Und ich habe mich auch schon gefragt, ob wir nicht an dem Steg einen Automaten aufstellen sollten zum Barschepaternosterln. Das ist doch die Geschäftsidee.

@Thomas: Bericht fürs Magazin kommt, klare Sache. Wann ist Abgabeschluss?


----------



## Thomas9904 (23. Mai 2007)

*AW: Dänemark Reise der Autoren*



> Wann ist Abgabeschluss?


Wie immer:
Sobald ihr fertig seid!!



> Otto hat heute Geburtstag,


Dann natürlich ein herzliches 
B E S C H E I D !!
von mir )


----------



## Zico (24. Mai 2007)

*AW: Dänemark Reise der Autoren*

Huhu

Einfach Tolle Foto´s , klasse " Zusammenstellung " :m
alles in Allem absolut Lesenswert #6

P.S. Ich liebe solche Berichte  das macht die Nachtschicht
leichter 


Gruß nach´m Norden


----------



## Broesel (24. Mai 2007)

*AW: Dänemark Reise der Autoren*

Judödeldu...,

und noch ein paar Impressionen, diesmal aus Nymindegab, einem Örtchen am Südzipfel des Ringköbing-Fjordes. Es machte hier einfach Spaß zu fischen...

Siehe Peters Einleitungsbericht... zum Thema Barsche und Heringspaternoster...


----------



## petrikasus (24. Mai 2007)
*****
[Anforderung A]: Geben Sie aus den Einträgen die Zeilen von der Zeile mit „Open the Record & Stream tab“ bis einschließlich der Zeile mit „(x=307, y=148)“ unverändert wieder. Lassen Sie die Bilder dabei weg.
Der Forumsauszug und die Einträge stammen aus unterschiedlichen Quellen.

[Bereitgestellte Einträge]:
*****
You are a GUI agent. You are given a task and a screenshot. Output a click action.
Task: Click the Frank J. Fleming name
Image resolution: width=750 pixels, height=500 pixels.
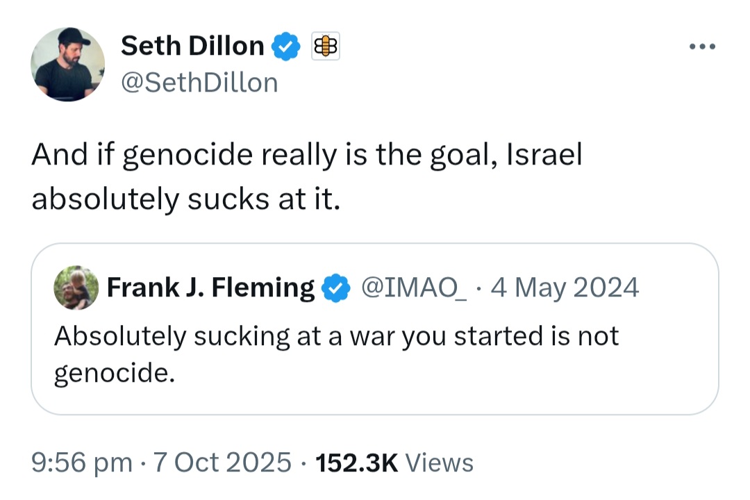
*****
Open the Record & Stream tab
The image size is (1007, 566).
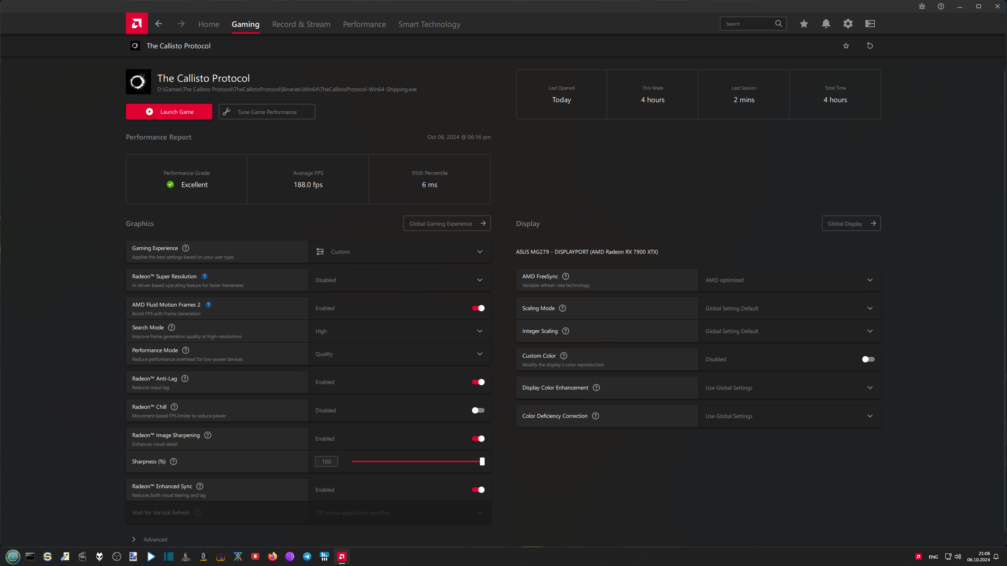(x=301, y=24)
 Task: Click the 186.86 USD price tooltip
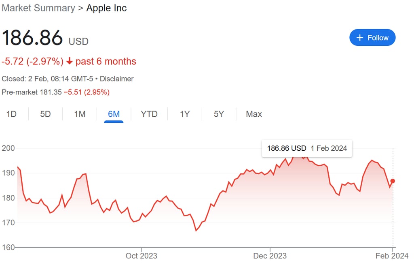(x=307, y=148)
*****
[Anforderung B]: Kürzen Sie im Forumsauszug den Absatz, der mit „und noch ein paar Impressionen“ beginnt, und bewahren Sie dabei seine wesentlichen Angaben.

[Vollständige Antwort A]:
Open the Record & Stream tab
The image size is (1007, 566).
(x=301, y=24)
 Task: Click the 186.86 USD price tooltip
(x=307, y=148)

[Vollständige Antwort B]: Weitere Eindrücke stammen aus Nymindegab, einem kleinen Ort am Südzipfel des Ringköbing-Fjordes, wo das Fischen großen Spaß machte.